____ SELECTED EXCERPT

Kooky she may be, but New Age darling Tori Amos is not mad enough to stray away from traditional girlie song material. Her lyrics are, at times, barely comprehensible, but when you do stumble across a line you understand, you can be sure of one thing. Yep, she's suffering. She's really having a bad time, almost as bad as Dolly Parton. It's all there, love, death, betrayal -- even the gun-point rape she endured at the age of 21.

She's new, but not that new. She's a victim, but a victim whose first solo album, Little Earthquakes, sold a million copies worldwide. Her second, Under the Pink, is nestling securely at the top of the UK charts with the hit single "Cornflake Girl."

She would, truly, have been batty not to have exploited her life story. It's all there -- the stultifying religious background, the inevitable rebellion, life as a rock chick and now, her status as queen of the current coven of eccentric women singers.

It's a wealth of material, played on by her and picked over by pop fanzines. She was the daughter of a North Carolina preacher and pre-programmed to be a double-barrelled Southern belle as sweet as shoo-fly pie. But something got jammed with Myra Ellen Amos. The names were the first casualty. She ditched them in favour of Tori which, she's said, is the name of a tree.

Then the child prodigy, who had been playing the piano since the age of two, was expelled from her musical academy at 11.

Add a fluent grasp of psychobabble, a firm belief that she has lived a past life as a Viking by the name of Sven the Berzerker and a brief flirtation with snakeskin thigh boots and big hair and you arrive at today's incarnation.

The real Tori is still a surprise. Instead of a born-again flower child, I meet a 30-year-old control freak. Any questions, however general, lead to her saying emphatically that she sacks people who don't do what she tells them. It doesn't seem to matter that I haven't asked the question.

Whatever I do ask prompts agonies of soul-searching and her answer, no matter how wide of the point, will be delivered with eyes stretched sincerely. She is maddening, honest and endearing -- she knows she is impossible. "I think everybody wishes I could lighten up on a music end. I'm not really fun when it comes to working in a studio. I won't say that I'm unkind, it's not about that. I'm very different when I'm not working musically. I'm actually the opposite, sometimes I'm a little too accommodating in real life. If I bump your chair or something, I want to give you a back rub. I try so hard to be kind to people. But in the music situation, if a drummer isn't cutting it, then it's like, you're not cutting it. Let's be brutal, man, this ain't your record."

________
____ EXTRACTED ENTRIES

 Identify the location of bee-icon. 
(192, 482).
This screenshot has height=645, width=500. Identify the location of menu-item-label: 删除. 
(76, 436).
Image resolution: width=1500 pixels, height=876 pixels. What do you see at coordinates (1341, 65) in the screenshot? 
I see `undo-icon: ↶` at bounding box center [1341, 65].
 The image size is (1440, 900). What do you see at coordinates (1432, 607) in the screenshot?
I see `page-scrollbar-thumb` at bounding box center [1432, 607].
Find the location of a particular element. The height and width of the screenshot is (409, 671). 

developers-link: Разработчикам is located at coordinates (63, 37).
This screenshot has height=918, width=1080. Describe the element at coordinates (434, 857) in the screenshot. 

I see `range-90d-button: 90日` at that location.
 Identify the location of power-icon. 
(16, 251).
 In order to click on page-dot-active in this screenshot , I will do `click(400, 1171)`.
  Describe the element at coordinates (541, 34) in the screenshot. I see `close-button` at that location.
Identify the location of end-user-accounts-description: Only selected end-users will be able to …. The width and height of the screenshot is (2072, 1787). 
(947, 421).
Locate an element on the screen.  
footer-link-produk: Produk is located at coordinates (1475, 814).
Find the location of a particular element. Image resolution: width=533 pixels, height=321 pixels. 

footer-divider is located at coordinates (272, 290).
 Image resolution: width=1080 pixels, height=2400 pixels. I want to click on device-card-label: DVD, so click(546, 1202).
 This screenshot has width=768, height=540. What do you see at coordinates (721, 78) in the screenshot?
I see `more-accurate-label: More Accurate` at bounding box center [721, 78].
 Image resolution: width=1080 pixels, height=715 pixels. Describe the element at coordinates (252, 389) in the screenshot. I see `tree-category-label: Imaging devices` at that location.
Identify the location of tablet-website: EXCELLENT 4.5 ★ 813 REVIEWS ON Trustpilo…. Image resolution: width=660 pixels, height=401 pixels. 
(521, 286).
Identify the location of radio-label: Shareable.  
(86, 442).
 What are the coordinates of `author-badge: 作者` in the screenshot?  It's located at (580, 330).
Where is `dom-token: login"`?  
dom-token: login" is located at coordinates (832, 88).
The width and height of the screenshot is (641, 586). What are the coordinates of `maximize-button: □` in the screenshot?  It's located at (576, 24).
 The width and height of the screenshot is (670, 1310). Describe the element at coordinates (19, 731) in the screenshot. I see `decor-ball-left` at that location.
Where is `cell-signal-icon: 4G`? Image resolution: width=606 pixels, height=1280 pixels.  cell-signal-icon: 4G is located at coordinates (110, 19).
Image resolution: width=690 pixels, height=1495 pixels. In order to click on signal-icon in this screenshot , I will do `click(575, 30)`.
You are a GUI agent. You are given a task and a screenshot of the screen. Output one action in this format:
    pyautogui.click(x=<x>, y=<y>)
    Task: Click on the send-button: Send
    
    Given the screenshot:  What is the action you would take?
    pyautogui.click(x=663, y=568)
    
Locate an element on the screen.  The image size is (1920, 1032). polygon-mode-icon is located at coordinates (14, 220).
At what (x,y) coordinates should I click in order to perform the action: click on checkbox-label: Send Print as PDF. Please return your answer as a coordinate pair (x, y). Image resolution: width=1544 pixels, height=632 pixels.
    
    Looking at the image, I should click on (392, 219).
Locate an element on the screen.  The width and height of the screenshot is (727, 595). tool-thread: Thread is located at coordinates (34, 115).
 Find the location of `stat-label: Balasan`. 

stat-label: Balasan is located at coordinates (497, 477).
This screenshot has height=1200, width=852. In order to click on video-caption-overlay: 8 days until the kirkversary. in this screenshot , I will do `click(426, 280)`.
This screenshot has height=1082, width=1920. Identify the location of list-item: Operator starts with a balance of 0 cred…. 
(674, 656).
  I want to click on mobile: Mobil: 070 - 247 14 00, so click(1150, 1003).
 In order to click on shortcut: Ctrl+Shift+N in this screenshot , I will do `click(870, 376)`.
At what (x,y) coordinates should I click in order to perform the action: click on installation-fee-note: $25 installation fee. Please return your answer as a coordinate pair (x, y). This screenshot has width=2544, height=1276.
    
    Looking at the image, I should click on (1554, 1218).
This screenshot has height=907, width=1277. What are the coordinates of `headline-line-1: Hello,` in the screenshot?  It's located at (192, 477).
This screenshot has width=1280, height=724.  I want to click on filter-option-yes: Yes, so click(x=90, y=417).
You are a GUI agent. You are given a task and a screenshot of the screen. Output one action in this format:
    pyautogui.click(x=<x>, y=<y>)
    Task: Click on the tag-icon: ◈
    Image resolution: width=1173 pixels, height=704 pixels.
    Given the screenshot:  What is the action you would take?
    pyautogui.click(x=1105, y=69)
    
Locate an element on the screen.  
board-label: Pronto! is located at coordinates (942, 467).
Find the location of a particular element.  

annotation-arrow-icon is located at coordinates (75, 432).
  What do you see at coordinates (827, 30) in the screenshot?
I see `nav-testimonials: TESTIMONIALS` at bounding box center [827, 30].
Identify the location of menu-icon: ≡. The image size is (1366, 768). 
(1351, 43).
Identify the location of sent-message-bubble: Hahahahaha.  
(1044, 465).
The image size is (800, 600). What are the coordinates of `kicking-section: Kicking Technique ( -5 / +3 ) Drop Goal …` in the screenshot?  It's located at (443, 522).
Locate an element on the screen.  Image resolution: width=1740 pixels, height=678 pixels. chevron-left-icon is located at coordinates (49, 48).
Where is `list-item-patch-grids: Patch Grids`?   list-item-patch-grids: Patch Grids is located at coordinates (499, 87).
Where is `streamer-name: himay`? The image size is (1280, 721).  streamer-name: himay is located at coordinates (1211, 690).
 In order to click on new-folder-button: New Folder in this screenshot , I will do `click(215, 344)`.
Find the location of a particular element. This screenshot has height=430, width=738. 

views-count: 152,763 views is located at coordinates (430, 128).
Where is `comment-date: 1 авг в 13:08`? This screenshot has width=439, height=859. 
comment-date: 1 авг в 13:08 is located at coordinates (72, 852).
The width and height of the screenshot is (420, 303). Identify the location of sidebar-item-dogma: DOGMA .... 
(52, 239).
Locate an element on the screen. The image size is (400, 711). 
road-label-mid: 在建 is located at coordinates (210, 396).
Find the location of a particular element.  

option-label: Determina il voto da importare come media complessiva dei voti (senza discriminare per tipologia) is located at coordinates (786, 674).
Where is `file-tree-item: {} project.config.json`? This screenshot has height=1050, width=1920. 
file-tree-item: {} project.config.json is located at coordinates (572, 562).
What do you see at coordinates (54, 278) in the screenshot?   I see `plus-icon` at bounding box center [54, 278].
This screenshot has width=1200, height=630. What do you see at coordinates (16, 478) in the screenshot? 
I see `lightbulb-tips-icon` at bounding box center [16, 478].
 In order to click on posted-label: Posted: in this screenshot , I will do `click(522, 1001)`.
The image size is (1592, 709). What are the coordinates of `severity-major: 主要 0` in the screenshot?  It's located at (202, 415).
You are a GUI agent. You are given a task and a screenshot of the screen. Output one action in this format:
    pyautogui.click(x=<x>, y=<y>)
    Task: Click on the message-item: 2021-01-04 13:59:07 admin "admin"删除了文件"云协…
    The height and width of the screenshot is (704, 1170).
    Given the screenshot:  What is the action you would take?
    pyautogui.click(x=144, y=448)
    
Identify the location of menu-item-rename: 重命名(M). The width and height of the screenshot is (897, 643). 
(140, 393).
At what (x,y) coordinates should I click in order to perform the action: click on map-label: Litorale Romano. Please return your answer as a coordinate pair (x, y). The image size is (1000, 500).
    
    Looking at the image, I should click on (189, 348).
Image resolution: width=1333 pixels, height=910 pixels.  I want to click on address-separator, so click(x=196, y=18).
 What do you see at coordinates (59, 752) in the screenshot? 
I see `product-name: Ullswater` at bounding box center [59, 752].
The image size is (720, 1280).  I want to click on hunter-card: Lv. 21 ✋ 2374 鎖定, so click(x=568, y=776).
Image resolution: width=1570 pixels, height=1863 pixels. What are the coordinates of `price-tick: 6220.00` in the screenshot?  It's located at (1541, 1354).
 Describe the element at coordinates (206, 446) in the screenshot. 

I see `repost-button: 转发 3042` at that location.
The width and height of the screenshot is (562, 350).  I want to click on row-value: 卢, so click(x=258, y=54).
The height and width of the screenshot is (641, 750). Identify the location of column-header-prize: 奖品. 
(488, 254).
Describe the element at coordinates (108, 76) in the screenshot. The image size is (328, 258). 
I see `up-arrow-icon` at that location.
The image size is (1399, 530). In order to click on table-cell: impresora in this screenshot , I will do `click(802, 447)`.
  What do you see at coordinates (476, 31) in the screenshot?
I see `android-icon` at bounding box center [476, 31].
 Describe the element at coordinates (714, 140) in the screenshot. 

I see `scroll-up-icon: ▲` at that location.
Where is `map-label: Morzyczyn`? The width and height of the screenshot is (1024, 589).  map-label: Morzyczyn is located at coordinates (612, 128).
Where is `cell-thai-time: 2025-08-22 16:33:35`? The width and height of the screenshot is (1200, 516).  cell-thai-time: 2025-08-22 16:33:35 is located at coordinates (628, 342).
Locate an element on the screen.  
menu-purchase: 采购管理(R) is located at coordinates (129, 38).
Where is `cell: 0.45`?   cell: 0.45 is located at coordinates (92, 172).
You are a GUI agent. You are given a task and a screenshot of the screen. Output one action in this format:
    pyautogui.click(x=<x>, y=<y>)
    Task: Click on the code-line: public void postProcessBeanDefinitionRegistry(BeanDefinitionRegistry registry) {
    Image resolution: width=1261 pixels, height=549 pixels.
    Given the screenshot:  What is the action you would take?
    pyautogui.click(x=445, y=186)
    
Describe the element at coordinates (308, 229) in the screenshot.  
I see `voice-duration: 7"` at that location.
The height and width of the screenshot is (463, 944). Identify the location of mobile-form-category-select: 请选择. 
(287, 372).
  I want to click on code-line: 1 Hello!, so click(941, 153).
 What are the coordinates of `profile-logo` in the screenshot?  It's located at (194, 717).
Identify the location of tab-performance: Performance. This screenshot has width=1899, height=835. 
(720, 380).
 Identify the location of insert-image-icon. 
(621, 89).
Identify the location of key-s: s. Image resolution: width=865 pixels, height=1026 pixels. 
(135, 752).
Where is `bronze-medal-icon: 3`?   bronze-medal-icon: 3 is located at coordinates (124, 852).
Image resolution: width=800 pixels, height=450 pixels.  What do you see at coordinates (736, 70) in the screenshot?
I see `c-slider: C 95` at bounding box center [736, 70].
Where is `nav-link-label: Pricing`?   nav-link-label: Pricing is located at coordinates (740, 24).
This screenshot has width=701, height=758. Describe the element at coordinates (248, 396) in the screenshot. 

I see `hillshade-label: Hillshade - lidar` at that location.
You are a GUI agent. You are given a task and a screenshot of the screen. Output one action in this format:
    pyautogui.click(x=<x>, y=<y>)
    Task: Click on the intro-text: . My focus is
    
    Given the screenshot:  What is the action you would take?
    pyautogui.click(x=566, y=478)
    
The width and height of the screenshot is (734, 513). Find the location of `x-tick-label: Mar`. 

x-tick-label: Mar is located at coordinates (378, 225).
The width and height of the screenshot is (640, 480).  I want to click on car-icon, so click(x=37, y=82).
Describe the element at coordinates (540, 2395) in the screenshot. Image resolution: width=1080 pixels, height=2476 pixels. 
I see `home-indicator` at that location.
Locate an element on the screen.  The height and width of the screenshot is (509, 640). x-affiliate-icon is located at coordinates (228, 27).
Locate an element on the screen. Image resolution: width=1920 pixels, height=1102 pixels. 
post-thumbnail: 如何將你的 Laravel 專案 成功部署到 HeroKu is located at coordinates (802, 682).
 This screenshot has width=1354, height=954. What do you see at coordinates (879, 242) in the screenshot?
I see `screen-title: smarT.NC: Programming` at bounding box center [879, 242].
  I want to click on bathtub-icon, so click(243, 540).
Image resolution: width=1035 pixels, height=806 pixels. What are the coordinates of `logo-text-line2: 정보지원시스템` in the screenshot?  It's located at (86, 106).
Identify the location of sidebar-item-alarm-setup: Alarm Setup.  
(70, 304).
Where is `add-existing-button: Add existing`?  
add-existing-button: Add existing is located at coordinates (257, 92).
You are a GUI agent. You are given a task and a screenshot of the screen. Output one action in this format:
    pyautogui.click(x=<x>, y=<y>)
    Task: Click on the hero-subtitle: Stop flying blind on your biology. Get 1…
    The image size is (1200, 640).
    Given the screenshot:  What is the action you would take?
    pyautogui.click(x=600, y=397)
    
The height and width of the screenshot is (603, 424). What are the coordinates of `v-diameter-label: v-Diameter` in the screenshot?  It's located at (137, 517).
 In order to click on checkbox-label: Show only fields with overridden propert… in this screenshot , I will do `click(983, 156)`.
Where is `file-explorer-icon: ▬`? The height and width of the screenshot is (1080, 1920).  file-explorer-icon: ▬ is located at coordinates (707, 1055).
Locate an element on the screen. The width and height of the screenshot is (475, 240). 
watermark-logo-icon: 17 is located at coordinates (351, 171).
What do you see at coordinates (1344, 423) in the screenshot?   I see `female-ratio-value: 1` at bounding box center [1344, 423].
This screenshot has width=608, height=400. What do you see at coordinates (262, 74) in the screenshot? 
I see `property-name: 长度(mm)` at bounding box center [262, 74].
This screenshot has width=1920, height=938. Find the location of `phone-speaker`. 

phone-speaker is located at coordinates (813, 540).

________

— WHAT YOU NEED TO DO —
1. Could you repeat the stretch of the Tori Amos profile from "She would, truly, have" through "eccentric women singers.", renaming "coven" as "circle"?
2. Can you condense the paragraph of the Tori Amos profile that begins "It's a wealth of material" into a short bulleted list that keeps its main facts?
Rely on the Tori Amos profile alone.

— YOUR RESPONSES —
1.
She would, truly, have been batty not to have exploited her life story. It's all there -- the stultifying religious background, the inevitable rebellion, life as a rock chick and now, her status as queen of the current circle of eccentric women singers.

2.
- Her life story is rich material that she plays on and pop fanzines pick over.
- She was the daughter of a North Carolina preacher, raised to be a sweet Southern belle.
- Born Myra Ellen Amos, she dropped those names for Tori, which she has said is the name of a tree.